Homo sapiens is remarkably dexterous (https://www.merriam-webster.com/dictionary/dexterous).
However, the pentadactyl hand is so evolutionarily primitive that it differs little, anatomically, between humans and the first amphibians that crawled out of the primeval swamp (https://www.ncbi.nlm.nih.gov/pmc/articles/PMC5182414/ and https://www.perplexity.ai/search/in-which-amphibians-is-the-han-lkAhD_RER8OzYdHDcHBr.Q and https://www.perplexity.ai/search/how-many-digits-were-there-on-yUB3WAOzSB.iOWUVll7Kuw).
The crucial difference lies not in the hand but in the brain that operates the hand.
Similarly, Homo sapiens - unlike most mammals - enjoys colour-vision.
Like the pentadactyl forelimb, a retina replete with cones (https://en.wikipedia.org/wiki/Cone_cell) was probably already present in the first amphibians.
To this day, most reptiles exceed most mammals in seeing colours (https://www.perplexity.ai/search/which-class-has-more-colour-vi-150qLKxgQDeTIlIHzTo11A).
In the human mind, colours seem not merely to provide environmental information. Instead, we have a deep aesthetic (https://www.merriam-webster.com/dictionary/aesthetic) sense, which we assume to distinguish us from other animals - including even our closest relatives in the Hominidae (https://en.wikipedia.org/wiki/Hominidae).

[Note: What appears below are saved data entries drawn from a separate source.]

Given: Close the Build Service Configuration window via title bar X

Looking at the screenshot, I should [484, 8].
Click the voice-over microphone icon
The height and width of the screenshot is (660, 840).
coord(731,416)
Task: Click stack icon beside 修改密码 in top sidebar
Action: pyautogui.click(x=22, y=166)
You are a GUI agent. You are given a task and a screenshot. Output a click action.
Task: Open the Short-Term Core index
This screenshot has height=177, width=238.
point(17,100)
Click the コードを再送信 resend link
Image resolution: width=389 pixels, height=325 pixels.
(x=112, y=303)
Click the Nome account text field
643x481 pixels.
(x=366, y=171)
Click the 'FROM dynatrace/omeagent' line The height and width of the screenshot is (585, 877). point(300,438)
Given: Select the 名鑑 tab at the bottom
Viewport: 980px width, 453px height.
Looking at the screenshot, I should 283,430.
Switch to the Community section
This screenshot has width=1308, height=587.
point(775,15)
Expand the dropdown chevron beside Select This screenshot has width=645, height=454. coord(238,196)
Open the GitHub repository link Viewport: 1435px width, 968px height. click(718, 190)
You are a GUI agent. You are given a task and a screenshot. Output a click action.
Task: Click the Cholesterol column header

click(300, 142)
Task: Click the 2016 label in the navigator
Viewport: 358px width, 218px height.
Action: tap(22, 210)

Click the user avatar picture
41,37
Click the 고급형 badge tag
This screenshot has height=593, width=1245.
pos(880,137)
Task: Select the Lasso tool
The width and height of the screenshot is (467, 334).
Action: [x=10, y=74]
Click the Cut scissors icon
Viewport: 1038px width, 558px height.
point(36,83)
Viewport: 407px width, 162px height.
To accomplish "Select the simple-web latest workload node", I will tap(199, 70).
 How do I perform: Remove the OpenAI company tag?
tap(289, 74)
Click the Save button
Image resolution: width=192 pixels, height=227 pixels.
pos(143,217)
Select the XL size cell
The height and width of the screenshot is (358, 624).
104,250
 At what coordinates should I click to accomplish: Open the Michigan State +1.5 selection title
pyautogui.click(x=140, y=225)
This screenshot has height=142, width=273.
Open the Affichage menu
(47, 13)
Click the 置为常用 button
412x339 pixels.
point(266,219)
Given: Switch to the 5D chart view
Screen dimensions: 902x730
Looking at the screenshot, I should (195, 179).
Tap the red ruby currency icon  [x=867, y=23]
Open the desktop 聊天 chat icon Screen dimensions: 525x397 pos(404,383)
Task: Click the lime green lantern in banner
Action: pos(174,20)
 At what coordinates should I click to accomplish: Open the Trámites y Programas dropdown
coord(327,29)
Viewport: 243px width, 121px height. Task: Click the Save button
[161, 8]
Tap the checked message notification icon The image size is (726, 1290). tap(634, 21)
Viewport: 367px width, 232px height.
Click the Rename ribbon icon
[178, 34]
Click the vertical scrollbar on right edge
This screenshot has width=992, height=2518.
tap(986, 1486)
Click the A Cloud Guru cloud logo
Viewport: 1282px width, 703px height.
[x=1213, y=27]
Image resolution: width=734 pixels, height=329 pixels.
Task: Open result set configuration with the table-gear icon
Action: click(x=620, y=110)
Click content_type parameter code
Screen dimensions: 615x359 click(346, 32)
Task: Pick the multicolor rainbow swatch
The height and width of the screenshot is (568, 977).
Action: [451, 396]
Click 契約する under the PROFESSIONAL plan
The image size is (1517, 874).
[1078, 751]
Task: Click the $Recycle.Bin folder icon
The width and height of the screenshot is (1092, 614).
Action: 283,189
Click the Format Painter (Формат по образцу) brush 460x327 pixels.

Once again, the crucial difference lies in the neurological 'software', as opposed to the anatomical 'hardware'. Humans imbue colours with meanings - consider van Gogh (https://en.wikipedia.org/wiki/Vincent_van_Gogh) and Monet (https://en.wikipedia.org/wiki/Claude_Monet) - that could never occur to an amphibian.
It is the dexterity and colour-consciousness of Homo sapiens that have produced our technical and artistic prowess - which can seem almost divine, as opposed to a product of animal evolution.
The basic point of this Post is to correct an intuitive misconception, viz. that our bodies are as evolutionarily advanced as our brain. It is perhaps more correct to say that the human species - the most elevated species based on our success in the world - are most remarkable for how primitive we are anatomically.
However, there are two noteworthy caveats in this interpretation, as follows.
Firstly, humans are indeed anatomically unique in our upright bipedality and our extremely modified hindfoot. And it is this freeing of the forelimbs from the constraints of locomotion that has allowed the application of the hands to dexterity.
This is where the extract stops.